> [Required action]: Copy out the rows below without any change, starting at the line containing "Locate an element on the screen. The" and continuing through the final line of the rows, both ends included.

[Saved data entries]
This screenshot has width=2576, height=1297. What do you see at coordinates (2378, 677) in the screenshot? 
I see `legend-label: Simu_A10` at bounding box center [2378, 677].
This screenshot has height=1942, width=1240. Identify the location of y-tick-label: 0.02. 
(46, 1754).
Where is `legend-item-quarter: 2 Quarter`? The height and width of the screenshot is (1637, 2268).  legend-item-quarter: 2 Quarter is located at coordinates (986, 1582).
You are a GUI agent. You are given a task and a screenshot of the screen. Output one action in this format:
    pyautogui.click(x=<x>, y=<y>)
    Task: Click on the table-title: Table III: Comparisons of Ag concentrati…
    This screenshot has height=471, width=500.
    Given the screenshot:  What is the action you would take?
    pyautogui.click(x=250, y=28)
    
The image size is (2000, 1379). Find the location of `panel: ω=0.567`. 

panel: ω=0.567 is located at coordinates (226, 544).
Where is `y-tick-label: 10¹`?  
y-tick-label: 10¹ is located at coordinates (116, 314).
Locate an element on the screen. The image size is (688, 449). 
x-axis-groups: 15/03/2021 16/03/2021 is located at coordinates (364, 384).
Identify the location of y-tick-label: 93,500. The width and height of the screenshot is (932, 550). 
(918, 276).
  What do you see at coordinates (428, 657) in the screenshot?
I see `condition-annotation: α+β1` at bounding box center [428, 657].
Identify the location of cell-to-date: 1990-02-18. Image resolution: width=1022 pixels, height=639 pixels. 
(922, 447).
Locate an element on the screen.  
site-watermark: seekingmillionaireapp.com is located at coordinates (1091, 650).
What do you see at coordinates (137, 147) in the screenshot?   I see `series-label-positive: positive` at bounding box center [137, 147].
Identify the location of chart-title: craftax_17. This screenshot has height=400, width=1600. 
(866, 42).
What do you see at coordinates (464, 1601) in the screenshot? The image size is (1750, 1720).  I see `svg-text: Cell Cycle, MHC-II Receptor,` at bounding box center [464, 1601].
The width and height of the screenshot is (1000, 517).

> [Written reply]:
Locate an element on the screen. The image size is (688, 449). 
x-axis-groups: 15/03/2021 16/03/2021 is located at coordinates (364, 384).
Identify the location of y-tick-label: 93,500. The width and height of the screenshot is (932, 550). 
(918, 276).
  What do you see at coordinates (428, 657) in the screenshot?
I see `condition-annotation: α+β1` at bounding box center [428, 657].
Identify the location of cell-to-date: 1990-02-18. Image resolution: width=1022 pixels, height=639 pixels. 
(922, 447).
Locate an element on the screen.  
site-watermark: seekingmillionaireapp.com is located at coordinates (1091, 650).
What do you see at coordinates (137, 147) in the screenshot?   I see `series-label-positive: positive` at bounding box center [137, 147].
Identify the location of chart-title: craftax_17. This screenshot has height=400, width=1600. 
(866, 42).
What do you see at coordinates (464, 1601) in the screenshot? The image size is (1750, 1720).  I see `svg-text: Cell Cycle, MHC-II Receptor,` at bounding box center [464, 1601].
The width and height of the screenshot is (1000, 517).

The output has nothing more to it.